If you are building a Chrome extension in 2025, Manifest V3 is the reality, and shipping fast matters. I built the MV3 Extension Kickstart Kit as a privacy-first starter kit that helps indie developers launch sooner with a clean structure and minimal permission bloat. The focus is on local-first patterns and sensible defaults so you are not rewriting the same boilerplate every time you start a new extension. This is meant for builders making productivity tools, utility extensions, and lightweight workflows where performance and trust are part of the product. If you have been looking for a Manifest V3 Chrome extension template that feels modern and disciplined, this kit is my attempt to make that path simpler. Link: judeh1l.gumroad.com/l/mv3-kickstart-kit If you are actively building, tell me what examples would save you the most time, like onboarding, options pages, storage patterns, or common UI components. A Gumroad review helps a lot if it speeds up your next launch.
The MV3 migration has been painful for a lot of extension builders - Google's timeline kept shifting, and the changes around background scripts and declarativeNetRequest threw off a lot of existing patterns. Having a "privacy-first, minimal permissions" starting point is smart positioning.

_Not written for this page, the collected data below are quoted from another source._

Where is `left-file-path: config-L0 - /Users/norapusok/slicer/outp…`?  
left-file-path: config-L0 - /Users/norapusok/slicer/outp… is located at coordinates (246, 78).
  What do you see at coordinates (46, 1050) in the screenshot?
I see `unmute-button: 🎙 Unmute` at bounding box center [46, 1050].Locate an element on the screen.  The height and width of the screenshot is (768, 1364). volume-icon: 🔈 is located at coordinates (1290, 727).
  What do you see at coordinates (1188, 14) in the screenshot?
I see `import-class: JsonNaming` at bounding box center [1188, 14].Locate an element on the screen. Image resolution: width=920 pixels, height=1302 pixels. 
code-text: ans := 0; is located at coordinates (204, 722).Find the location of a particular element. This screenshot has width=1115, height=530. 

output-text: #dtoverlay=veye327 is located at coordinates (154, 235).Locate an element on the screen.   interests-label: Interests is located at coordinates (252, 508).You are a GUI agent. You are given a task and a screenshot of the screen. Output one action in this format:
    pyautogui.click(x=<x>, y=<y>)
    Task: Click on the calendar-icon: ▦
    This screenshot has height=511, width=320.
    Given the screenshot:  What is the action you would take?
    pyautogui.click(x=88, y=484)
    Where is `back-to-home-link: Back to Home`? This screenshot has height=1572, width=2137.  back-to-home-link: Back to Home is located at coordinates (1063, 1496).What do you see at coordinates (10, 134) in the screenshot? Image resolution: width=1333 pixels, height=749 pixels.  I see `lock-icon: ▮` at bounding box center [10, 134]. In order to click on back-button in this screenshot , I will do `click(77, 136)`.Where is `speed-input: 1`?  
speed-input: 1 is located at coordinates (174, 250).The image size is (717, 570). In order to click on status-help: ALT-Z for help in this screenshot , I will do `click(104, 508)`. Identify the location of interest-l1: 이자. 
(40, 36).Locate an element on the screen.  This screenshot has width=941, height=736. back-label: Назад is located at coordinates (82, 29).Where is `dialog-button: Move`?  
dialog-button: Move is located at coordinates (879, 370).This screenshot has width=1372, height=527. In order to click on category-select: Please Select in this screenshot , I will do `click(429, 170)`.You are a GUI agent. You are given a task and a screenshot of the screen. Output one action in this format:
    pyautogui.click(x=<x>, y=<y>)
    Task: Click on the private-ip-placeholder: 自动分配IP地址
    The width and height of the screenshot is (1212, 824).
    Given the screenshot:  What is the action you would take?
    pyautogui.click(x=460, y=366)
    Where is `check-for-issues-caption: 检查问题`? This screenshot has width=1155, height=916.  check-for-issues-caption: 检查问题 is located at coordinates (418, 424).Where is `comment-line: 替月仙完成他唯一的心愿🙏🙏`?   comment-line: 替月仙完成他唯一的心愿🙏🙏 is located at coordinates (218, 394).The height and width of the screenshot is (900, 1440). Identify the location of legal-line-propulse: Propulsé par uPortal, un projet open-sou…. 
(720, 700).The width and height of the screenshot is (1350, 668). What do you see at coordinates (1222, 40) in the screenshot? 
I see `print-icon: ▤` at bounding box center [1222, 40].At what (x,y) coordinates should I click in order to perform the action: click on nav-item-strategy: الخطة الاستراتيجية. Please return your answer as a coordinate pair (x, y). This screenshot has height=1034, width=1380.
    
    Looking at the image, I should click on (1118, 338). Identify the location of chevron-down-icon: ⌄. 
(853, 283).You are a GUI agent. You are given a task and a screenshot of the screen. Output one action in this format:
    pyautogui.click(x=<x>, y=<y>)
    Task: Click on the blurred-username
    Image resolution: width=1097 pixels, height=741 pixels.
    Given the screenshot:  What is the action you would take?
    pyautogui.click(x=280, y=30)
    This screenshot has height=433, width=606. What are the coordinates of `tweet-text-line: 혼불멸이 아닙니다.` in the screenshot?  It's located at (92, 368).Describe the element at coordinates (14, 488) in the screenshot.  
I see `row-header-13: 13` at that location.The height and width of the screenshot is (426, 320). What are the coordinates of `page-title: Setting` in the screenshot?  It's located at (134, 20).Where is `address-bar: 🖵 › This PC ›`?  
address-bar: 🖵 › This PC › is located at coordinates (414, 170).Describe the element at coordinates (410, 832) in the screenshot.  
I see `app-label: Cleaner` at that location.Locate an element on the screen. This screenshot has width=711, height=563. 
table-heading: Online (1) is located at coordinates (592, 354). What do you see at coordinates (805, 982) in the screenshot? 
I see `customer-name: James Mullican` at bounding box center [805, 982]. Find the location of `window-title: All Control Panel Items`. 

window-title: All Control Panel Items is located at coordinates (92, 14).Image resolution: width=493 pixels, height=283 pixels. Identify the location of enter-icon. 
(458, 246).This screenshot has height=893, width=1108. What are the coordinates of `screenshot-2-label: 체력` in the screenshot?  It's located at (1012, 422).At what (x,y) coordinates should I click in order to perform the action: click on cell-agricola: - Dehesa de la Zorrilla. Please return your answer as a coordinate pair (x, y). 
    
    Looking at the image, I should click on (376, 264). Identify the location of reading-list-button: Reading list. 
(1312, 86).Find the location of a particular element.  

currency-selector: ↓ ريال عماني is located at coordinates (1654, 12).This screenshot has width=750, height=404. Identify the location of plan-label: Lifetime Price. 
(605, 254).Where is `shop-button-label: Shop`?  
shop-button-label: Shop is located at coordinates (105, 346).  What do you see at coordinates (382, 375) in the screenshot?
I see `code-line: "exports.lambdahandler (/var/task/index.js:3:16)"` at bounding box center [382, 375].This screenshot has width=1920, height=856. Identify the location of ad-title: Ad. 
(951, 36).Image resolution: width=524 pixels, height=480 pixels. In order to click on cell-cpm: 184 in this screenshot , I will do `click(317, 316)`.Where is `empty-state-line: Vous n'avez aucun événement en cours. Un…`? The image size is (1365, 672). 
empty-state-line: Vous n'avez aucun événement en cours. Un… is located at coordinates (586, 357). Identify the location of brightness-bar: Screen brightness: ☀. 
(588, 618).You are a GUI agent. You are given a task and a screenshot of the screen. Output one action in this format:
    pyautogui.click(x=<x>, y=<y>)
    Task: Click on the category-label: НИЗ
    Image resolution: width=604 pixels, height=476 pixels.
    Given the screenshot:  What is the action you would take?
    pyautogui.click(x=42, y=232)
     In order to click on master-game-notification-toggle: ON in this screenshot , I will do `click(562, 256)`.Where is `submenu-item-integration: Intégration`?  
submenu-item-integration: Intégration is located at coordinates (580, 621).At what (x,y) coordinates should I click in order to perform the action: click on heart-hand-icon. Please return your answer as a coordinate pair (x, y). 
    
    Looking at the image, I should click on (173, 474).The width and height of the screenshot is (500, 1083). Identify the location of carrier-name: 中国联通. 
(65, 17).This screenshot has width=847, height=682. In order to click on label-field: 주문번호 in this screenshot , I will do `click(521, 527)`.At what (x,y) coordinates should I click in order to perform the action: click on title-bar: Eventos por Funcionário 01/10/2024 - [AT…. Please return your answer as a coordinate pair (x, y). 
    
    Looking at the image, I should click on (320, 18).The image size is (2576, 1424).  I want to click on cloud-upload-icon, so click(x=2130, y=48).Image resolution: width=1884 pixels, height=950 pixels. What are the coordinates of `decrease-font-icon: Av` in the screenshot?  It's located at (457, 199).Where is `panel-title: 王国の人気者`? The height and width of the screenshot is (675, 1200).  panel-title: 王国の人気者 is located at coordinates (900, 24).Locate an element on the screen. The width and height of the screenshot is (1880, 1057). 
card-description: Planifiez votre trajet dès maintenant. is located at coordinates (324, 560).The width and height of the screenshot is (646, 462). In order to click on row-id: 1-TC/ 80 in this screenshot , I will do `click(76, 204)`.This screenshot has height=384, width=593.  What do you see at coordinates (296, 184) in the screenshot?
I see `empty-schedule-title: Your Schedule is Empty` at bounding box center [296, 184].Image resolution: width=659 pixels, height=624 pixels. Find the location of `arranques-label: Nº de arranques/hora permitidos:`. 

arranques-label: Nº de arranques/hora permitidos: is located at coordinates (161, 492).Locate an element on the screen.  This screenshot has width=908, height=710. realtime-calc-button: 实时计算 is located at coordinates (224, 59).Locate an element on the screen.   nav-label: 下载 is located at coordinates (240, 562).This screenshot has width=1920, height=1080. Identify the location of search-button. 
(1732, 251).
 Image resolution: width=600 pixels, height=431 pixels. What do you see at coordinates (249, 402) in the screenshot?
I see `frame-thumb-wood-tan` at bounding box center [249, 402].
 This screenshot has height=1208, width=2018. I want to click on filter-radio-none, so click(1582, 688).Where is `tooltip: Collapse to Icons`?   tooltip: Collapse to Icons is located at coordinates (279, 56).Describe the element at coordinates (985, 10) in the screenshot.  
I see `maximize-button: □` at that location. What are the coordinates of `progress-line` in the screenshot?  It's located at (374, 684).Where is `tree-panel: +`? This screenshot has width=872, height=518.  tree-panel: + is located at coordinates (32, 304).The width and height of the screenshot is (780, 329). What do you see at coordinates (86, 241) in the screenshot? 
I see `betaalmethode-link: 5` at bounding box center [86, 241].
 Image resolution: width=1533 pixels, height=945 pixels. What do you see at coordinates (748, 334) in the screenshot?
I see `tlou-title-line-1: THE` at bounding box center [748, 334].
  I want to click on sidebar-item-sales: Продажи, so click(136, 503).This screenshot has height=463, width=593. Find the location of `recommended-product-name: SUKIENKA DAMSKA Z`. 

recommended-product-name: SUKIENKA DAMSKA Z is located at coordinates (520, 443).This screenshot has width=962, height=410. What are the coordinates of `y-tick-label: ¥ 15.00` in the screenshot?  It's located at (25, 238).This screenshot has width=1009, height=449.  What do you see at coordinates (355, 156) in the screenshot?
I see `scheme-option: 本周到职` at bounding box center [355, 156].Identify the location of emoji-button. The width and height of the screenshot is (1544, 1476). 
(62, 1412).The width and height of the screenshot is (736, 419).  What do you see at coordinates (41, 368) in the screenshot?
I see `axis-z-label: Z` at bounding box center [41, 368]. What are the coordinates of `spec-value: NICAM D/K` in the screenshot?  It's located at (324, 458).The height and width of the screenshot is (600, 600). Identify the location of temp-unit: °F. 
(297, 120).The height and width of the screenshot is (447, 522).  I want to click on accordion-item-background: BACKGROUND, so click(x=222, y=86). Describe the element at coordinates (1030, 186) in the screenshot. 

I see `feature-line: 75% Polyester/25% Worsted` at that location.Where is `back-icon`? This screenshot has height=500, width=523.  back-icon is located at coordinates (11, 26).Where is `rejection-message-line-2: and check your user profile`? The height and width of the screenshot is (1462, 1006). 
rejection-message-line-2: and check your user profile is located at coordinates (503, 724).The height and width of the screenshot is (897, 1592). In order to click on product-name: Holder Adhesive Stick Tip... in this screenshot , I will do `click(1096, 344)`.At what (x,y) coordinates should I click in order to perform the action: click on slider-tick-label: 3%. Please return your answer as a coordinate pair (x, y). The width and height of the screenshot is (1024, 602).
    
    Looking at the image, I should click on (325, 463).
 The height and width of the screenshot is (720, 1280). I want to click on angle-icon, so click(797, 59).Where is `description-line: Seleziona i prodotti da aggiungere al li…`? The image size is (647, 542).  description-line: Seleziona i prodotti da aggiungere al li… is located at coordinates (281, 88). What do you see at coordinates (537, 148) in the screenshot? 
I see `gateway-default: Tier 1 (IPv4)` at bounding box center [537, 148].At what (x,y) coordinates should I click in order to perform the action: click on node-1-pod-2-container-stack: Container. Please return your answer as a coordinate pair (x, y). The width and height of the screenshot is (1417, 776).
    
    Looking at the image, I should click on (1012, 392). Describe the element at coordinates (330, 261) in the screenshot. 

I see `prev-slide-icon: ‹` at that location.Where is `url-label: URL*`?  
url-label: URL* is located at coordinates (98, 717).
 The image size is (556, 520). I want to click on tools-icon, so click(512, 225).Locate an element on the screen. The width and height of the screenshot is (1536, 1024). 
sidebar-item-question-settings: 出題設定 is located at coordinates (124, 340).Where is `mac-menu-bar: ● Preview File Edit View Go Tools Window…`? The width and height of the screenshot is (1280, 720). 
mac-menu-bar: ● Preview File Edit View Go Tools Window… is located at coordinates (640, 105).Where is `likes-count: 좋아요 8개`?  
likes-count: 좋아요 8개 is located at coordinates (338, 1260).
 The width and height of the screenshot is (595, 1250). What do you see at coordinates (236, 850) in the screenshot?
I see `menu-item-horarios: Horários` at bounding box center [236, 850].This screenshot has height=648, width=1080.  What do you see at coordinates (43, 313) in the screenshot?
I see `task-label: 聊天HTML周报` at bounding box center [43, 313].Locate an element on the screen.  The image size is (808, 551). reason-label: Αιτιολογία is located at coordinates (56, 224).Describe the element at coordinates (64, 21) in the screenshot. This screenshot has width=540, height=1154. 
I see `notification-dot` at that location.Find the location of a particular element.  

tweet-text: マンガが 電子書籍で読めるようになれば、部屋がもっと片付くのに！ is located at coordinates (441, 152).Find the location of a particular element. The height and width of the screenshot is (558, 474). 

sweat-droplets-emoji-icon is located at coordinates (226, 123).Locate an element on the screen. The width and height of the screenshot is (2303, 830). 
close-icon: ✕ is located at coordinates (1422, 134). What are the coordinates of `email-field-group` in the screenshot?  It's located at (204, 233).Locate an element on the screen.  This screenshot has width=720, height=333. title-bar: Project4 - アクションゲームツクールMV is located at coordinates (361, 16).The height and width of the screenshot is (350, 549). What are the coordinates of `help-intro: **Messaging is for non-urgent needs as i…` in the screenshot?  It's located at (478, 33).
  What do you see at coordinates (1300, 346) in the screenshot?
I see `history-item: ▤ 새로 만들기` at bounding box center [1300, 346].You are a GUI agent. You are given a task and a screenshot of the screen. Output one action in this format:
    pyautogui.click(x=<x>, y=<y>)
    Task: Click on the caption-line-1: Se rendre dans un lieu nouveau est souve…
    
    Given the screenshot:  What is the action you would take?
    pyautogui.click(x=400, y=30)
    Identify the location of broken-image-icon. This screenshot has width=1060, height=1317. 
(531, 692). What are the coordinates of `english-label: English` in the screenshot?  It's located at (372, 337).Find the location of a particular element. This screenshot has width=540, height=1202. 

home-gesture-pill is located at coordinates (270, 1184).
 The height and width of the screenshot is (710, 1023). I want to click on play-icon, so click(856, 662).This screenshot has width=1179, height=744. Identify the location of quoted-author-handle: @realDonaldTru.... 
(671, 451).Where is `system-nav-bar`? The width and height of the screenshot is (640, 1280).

For examples that would save time: storage patterns are probably the most underrated. Sync vs local, handling quota limits, and graceful degradation when storage is full. Most tutorials show the happy path but don't cover edge cases that bite you in production.
Also curious if you've thought about including messaging patterns between popup/background/content scripts - that's another area where the boilerplate gets repetitive fast, and MV3 changed how background contexts work.
Nice work shipping this. The extension ecosystem needs more starter kits that don't ask for every permission under the sun.